• _Collected data_:
________________________________________
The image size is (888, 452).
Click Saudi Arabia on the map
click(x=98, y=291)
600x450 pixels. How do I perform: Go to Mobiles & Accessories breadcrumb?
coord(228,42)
________________________________________
• _Task requirements_: All of the entries above are to be written out again exactly.

• _Answer space_:
The image size is (888, 452).
Click Saudi Arabia on the map
click(x=98, y=291)
600x450 pixels. How do I perform: Go to Mobiles & Accessories breadcrumb?
coord(228,42)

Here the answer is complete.